EXTRAIT DE PAGE:

§ §

Avec le changement climatique, la question de l'écologie est devenue un thème central de la campagne municipale à Paris. Si bien que les propositions vertes se multiplient. Voici les visions respectives de David Belliard, Anne Hidalgo et Cédric Villani, trois candidats dont l'alliance est évoquée dans une «coalition climat».
la vision de l'écologie
Dénonçant «un modèle de surconsommation néfaste pour le climat et l'environnement», David Belliard, le candidat EELV, appelle dans son livre Paris, rêve de gosse, à une «révolution écologique de la capitale et de sa métropole». Et sa vision est également socio-économique, passant par la redistribution, car il n'entend pas «réserver l'écologie aux plus riches et aux puissants». L'écologiste «ne pense pas que le progrès technologique nous sauvera [...], que l'intelligence artificielle est la réponse ultime au dérèglement climatique et que nous pourrons tout régler sans vraiment changer».
Il tacle également «celles et ceux qui se disent 'vraiment écologistes' [...] tout en continuant à faire comme avant... à bétonner des espaces de pleine terre, à construire des tours de bureaux, ou à organiser des événements internationaux néfastes pour le climat, dont les Jeux olympiques sont une caricature».
Anne Hidalgo est plus nuancée dans son livre Le lieu des possibles : «tracer une frontières entre croissance et décroissance, dissocier clairement les dimensions économiques et écologiques, penser séparément les problèmes de fin du monde et de fin du mois est une erreur fondamentale». Face à «l'ultralibéralisme qui est une impasse», elle appelle ainsi à «changer radicalement de vision», avec un «progrès» qui «lutte dans un seul et même mouvement contre le réchauffement climatique et les inégalités sociales».

§ §

LISTE DES TÂCHES:
**A.** D'après l'extrait sur l'écologie dans la campagne municipale parisienne, quel livre a écrit Anne Hidalgo ?
**B.** Prolongez l'extrait sur l'écologie dans la campagne municipale parisienne à partir de sa dernière phrase.
Les lignes ci-après forment un matériau distinct de l'extrait.

DONNÉES RECUEILLIES:
§ §

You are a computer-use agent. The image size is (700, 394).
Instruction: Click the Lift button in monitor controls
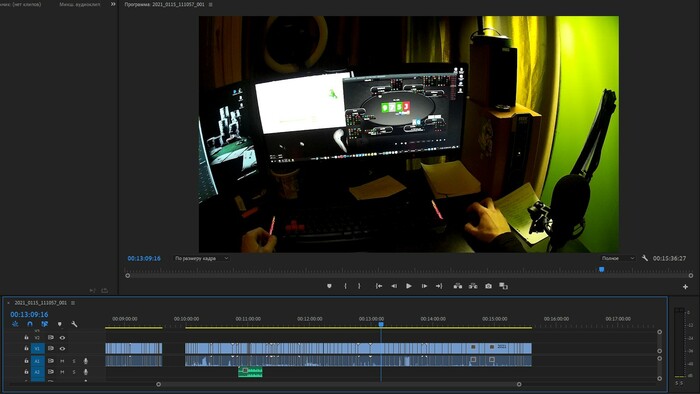pyautogui.click(x=458, y=286)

§ §

EN RÉPONSE:
**A.** Le lieu des possibles.

**B.**
Pour autant, la maire sortante souligne l'importance «d'un environnement économique attractif» pour la ville, qui doit «attirer de nouvelles entreprises», pas pour créer de la richesse, mais afin «d'améliorer le niveau de vie des Parisiens». Elle se réjouit aussi que Paris soit «la capitale européenne des nouvelles technologies, des start-up et demain de la finance verte», même si elle reconnaît que «pour la première fois de notre Histoire, le progrès [...] n'est pas la réponse aux souffrances de notre Terre».
Cédric Villani, lui, veut être «le premier maire écologiste de Paris» grâce «l'écologie progressiste», évoquée dans son livre Le nouveau Paris. Selon le dissident LREM, «notre mode de vie est à revoir» et il plaide ainsi pour «un nouveau modèle de société». Le maire de Paris y aurait un rôle central «en favorisant le consensus entre ceux qui réclament une action immédiate [...] et les responsables du monde économique, les représentants des automobilistes, des industries, qui réclament de la douceur dans la transition».
D'ailleurs, une fois «rationnalisée», l'écologie pourra aussi «générer des économies, des revenus, des emplois», selon lui. Cédric Villani précise toutefois que cette politique devra se faire «avec les enjeux sociaux en ligne de mire [...], une exigence de justice sociale». Et logiquement, le mathématicien veut «s'appuyer sur les travaux de scientifiques», car selon lui, «pour adapter nos comportements à cette nouvelle donne, il faudra inventer de nouveaux outils».
Les transports
Cycliste de longue date, David Belliard souhaite dans son programme «donner la priorité au triptyque 'vélo, marche, transports publics'». L'écologiste entend pour cela créer «un réseau de proximité de pistes cyclables dans tous les quartiers, de manière à ce que toutes les rues puissent être empruntées par les vélos dans les deux sens et sans risque». Au programme aussi, des «voies express vélo à l'échelle du Grand Paris, afin de parcourir de longues distances».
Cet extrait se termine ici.